Kayıp Rıhtım Arşiv Forum

Kurgu Güncesi => Kurgu İskelesi => Konuyu başlatan: Mu - 22 Şubat 2011, 16:18:50

Başlık: Müdür Bey
Gönderen: Mu - 22 Şubat 2011, 16:18:50
“ Afedersiniz, ben ölmek istiyordum. “
“ Ah evet. Buradan dümdüz ilerleyip sağa dönün. Orada size yardımcı olacaklardır. “
“ Teşekkürler, “ uzun beyaz entariler içindeki adama başıyla kibarca bir hareket yapıp gösterdiği tarafa doğru yürümeye başladı.

Bembeyaz koridor boyunca ilerledi. Bir tür rüyada olduğunu biliyordu. Ama garip bir şekilde rüya aynı zamanda ona sahiciymiş gibi geliyordu.

Buraya nasıl geldiği hakkında pek bir fikri yoktu. Dünya’dayken son hatırladığı bir arabanın içinde ölmeyi bekliyor olduğuydu.
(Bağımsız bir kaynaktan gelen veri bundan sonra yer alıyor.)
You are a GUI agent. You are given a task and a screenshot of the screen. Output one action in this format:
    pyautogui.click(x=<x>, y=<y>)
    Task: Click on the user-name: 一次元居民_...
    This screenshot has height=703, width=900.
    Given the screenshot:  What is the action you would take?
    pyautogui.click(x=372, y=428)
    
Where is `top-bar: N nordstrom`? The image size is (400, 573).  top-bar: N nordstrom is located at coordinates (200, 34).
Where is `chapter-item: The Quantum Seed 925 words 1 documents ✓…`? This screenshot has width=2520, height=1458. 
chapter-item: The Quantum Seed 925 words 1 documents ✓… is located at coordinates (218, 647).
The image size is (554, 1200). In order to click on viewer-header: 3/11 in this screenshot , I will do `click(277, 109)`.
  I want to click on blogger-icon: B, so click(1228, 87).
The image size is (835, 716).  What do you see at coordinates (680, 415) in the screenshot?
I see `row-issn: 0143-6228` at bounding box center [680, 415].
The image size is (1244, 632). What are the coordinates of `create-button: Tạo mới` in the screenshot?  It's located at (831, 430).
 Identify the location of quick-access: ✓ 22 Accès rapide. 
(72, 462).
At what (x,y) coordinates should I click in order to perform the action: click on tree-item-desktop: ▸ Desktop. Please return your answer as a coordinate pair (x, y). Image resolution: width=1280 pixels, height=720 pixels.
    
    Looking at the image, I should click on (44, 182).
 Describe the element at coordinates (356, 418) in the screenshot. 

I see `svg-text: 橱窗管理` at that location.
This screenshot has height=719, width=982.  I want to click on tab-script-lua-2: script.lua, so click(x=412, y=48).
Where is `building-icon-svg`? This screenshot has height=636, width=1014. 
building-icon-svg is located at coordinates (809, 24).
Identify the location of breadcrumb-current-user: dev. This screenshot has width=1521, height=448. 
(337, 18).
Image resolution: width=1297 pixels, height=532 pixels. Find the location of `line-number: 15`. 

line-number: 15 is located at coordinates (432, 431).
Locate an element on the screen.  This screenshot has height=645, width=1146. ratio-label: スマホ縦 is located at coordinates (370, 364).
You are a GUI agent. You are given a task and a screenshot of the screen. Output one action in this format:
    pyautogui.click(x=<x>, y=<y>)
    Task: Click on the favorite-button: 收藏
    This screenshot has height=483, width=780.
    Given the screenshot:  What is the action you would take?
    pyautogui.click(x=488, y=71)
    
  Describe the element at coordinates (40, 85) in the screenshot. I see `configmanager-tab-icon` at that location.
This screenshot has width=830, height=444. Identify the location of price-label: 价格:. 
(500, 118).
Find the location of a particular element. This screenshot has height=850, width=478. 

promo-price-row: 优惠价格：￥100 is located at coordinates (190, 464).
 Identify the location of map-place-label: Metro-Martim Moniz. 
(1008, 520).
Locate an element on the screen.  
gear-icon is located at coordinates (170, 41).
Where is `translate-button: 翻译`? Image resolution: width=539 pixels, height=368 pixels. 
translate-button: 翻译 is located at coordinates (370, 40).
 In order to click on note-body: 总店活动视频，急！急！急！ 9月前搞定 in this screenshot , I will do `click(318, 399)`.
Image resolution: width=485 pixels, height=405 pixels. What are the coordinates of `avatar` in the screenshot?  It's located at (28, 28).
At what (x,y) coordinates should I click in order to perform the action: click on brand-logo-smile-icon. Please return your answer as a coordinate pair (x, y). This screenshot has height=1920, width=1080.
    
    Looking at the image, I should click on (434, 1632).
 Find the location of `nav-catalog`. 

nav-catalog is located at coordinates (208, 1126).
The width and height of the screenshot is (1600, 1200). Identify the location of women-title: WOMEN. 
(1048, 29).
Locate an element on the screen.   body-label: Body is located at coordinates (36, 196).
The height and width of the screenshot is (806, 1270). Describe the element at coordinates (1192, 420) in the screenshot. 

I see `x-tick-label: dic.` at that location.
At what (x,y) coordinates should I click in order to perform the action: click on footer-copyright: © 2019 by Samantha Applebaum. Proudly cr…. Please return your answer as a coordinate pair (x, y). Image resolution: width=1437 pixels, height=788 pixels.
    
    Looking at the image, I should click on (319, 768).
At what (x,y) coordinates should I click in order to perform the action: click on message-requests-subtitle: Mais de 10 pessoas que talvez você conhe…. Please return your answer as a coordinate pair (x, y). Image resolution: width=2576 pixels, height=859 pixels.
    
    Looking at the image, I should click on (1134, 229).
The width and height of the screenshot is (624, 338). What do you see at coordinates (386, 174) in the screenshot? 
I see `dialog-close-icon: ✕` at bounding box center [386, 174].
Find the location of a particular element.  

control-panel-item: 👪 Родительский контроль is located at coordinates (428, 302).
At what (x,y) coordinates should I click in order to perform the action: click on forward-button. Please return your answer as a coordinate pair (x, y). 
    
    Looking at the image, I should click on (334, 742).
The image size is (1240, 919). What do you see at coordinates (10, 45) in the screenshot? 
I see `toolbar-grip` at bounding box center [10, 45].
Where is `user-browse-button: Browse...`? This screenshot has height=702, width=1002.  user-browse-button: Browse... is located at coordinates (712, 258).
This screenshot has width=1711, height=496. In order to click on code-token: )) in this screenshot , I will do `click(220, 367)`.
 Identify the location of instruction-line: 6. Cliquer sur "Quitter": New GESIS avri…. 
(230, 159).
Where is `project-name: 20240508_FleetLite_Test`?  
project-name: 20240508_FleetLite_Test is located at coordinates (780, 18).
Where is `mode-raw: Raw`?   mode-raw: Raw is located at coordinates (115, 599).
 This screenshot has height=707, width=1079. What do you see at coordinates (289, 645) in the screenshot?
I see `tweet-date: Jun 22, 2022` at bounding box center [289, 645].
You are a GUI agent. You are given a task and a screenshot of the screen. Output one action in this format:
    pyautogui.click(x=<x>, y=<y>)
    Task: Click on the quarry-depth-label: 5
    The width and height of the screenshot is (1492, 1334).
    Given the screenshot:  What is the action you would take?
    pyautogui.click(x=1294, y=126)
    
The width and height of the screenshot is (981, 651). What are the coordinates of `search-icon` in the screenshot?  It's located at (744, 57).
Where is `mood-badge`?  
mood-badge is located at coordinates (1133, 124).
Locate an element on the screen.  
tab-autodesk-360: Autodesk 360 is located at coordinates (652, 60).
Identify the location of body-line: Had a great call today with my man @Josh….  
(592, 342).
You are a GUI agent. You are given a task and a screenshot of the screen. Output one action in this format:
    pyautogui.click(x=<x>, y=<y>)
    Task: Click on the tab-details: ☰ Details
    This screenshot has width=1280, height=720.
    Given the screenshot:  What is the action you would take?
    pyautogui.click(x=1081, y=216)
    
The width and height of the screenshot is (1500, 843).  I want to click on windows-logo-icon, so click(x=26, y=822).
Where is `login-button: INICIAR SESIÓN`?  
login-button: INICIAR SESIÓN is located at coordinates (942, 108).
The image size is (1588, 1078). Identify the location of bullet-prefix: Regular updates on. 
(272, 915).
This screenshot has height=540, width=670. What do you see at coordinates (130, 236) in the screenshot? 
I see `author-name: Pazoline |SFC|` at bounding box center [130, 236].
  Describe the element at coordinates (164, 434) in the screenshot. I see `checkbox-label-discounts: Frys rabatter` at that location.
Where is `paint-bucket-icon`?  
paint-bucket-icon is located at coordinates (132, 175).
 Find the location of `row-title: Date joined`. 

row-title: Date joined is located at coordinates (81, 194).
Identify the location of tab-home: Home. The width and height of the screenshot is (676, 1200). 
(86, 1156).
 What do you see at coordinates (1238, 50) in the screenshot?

Uzun zamandır planlıyordu intihar etmeyi ama bir türlü harekete geçemiyordu. İçinde küçük bir parçası hep erteliyordu mutlak sonu. Belki yaşamı düzelir, belki anlam kazanır, belki sabah gözlerini mutlulukla açabilmesi için bir nedeni olur diye umutla beklemişti.

Ancak tam tersine yaşamı gün geçtikçe katlanılmaz bir hal almaya başlamıştı. Herşeyi vardı. Ailesi varlıklıydı, bir dolu akrabası vardı.Yakışıklı olmasa da pek de tipsiz sayılmazdı. Dışarıdan bakıldığında şanslı doğmuş bir velet bile denebilirdi. Ama içi bambaşkaydı; alev alevdi. Kurduğu binalar çoktan çatlayıp yıkılmaya başlamıştı. Artık dayanamıyordu bu anlamsız koşuşturmaya, sahte maskelere, kibarlık seremonilerine. Hayatta bir anlam göremiyordu. Nedenlerini kaybettiğinden beri ne kadar geçmişti aradan? Uzun, çok uzun bir zamandır depresyondaydı. İçine kapanıktı. Arkadaşlarına açılmaya hep korkmuştu. Yargılanmaktan korkmuştu. Hepsi de yarattıkları illüzyonlara öylesine dalmıştı ki... Bunca zamandır yüreğinin isten kapkara olmuş odalarını saklayabilmek, hep içine atabilmek belki de hayattaki en büyük başarısıydı.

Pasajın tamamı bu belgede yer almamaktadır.